Feste sings a song of dying love. Orsino contradicts himself about men and women. Viola speaks of her father's daughter who loved in silence. The patience on a monument speech.

OrsinoViolaFesteCurio

Summary

Orsino is in his palace with Cesario, Curio, and others. He calls for the love song Feste sang the night before: a melancholy song about dying for unrequited love. While someone fetches Feste, Orsino asks Cesario whether she has ever been in love. Cesario says yes. The person she loves is much like Orsino in age and temperament. Orsino does not follow this.

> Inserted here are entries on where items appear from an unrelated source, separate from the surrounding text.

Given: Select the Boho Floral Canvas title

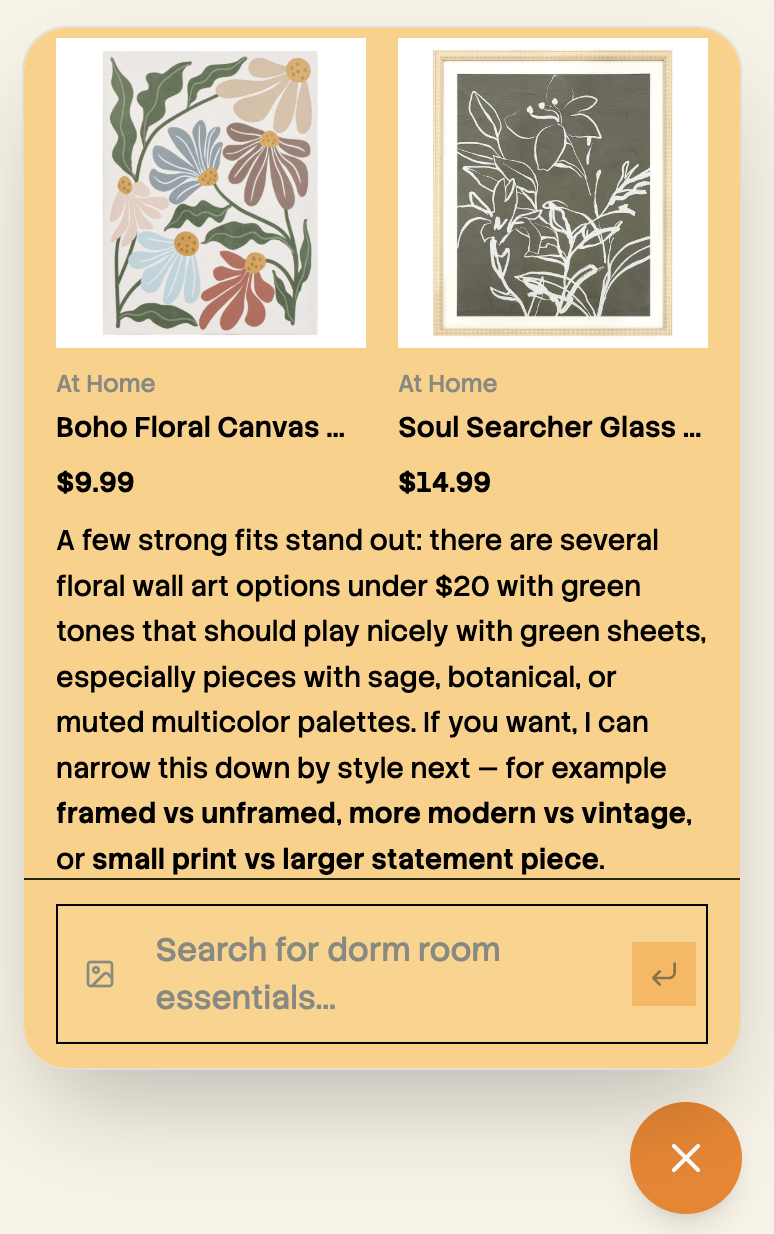Looking at the screenshot, I should tap(201, 428).
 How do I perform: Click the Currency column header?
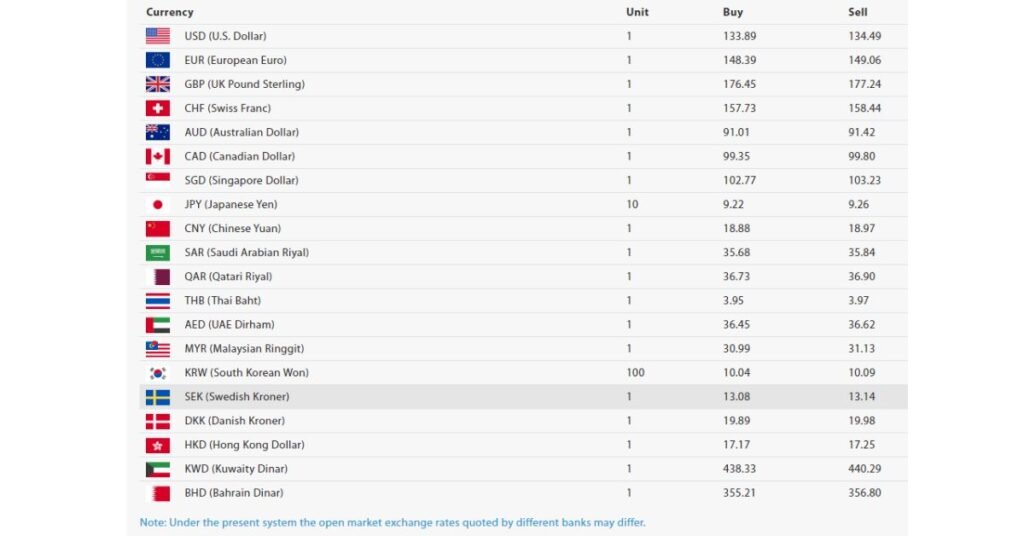170,12

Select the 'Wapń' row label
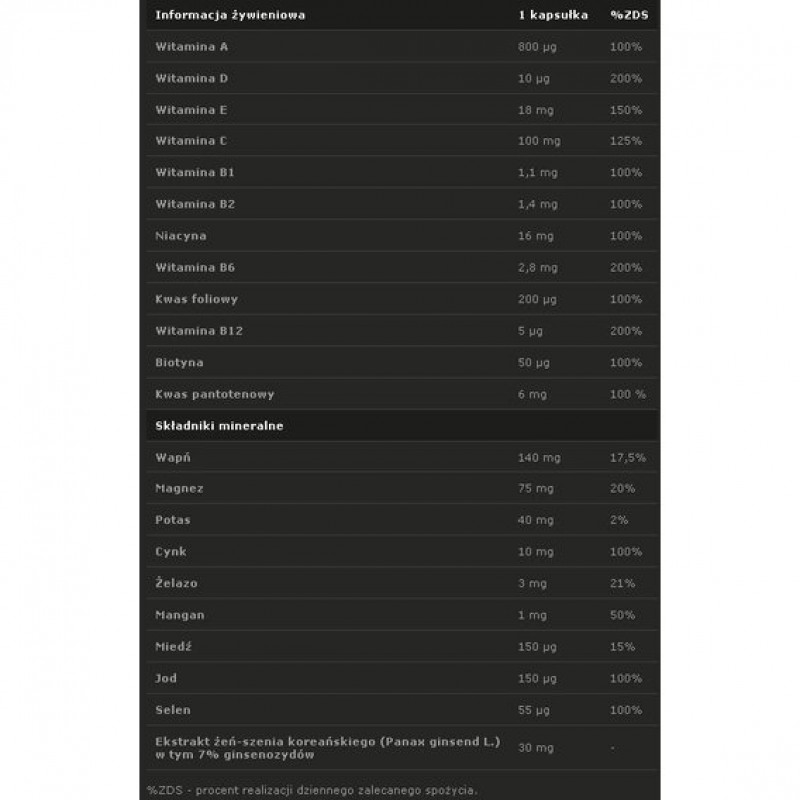pos(172,457)
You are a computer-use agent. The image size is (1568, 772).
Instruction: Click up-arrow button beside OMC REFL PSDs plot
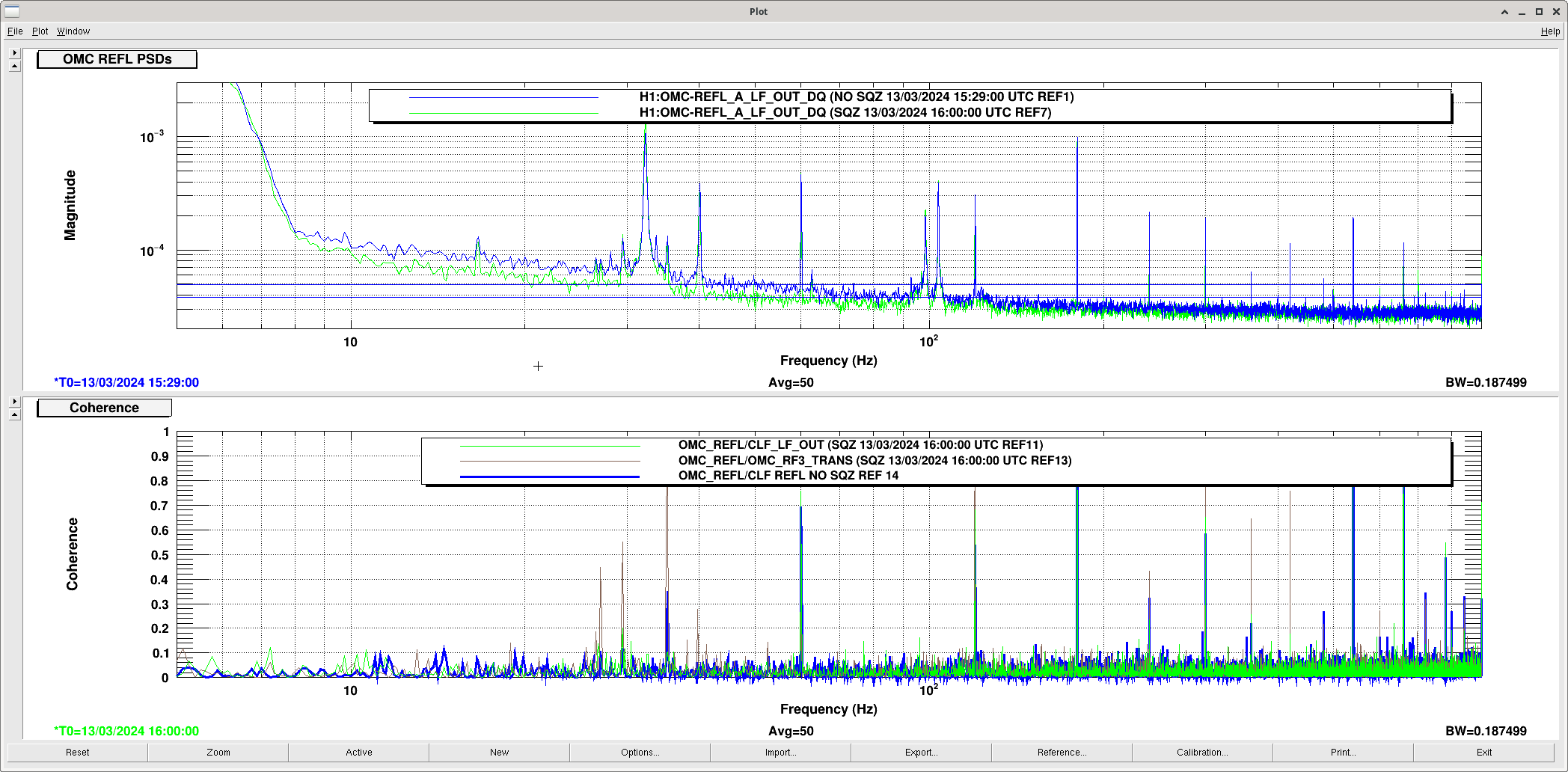pos(14,66)
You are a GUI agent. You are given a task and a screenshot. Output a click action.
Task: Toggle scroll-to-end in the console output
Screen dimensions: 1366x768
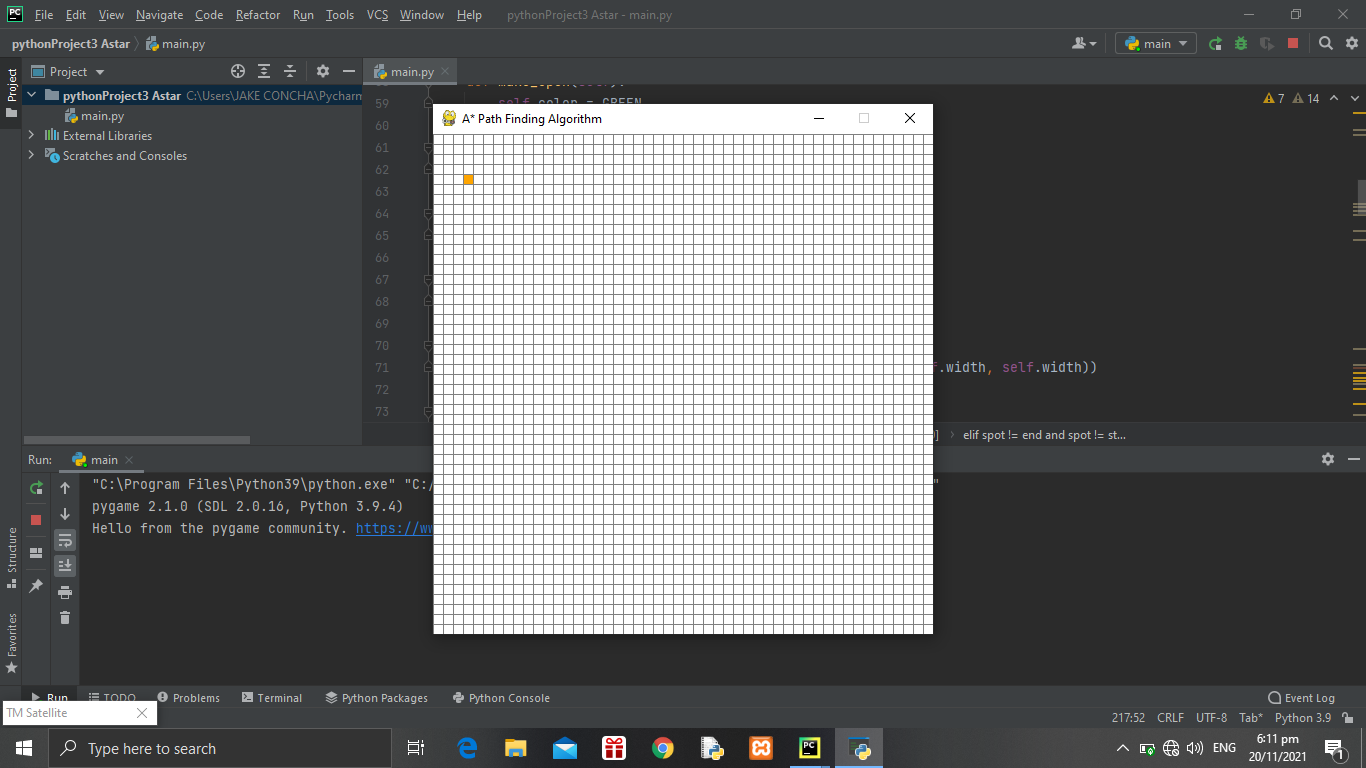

Feste arrives and sings "Come away, come away, death." The song is about a man who wants to die for love because the woman he loves does not return his feeling. Orsino is deeply pleased. He sends everyone away except Cesario.

He tells Cesario to go back to Olivia. He also advises her on love: a woman should marry a man older than herself, because men's desires are more constant. Then, in almost the same breath, he claims that men's passion is so vast and all-consuming that no woman's heart could sustain an equal feeling. Women's love, he says, is appetite: it surfeits and fails.

Cesario responds with the story of "his father's daughter," a woman who loved a man but never told him. She let concealment eat away at her, "like a worm i' the bud, / Feed on her damask cheek." She sat like patience on a monument, smiling at grief. Orsino asks whether this woman's story ended happily. Cesario does not answer directly. Orsino gives Cesario a jewel and sends her back to Olivia.

Analysis

This is the play's most concentrated study of Orsino. He delivers two positions about men, women, and love in the same scene, and they contradict each other completely. He says women should love older men because men's constancy is more reliable. Then he says men's love is so overwhelming that women cannot match it: women's hearts are too small, their love no more than appetite. Both claims serve Orsino's self-image; neither can be true alongside the other. Feste has already said what is actually happening: "thy mind is a very opal," meaning changeable, unstable, unreliable. This is the most accurate thing anyone says about Orsino in the play, and he does not register it.

The song Feste sings is also a comment on Orsino. "Come away, come away, death" is a beautiful, melancholy piece about a man who wants to die because the woman he loves does not love him. Orsino loves this song because it confirms his self-image as a tragic, passionate lover. He does not notice that the song describes someone whose love is not returned: which is his situation exactly. He has aestheticised his own rejection into something he finds pleasing.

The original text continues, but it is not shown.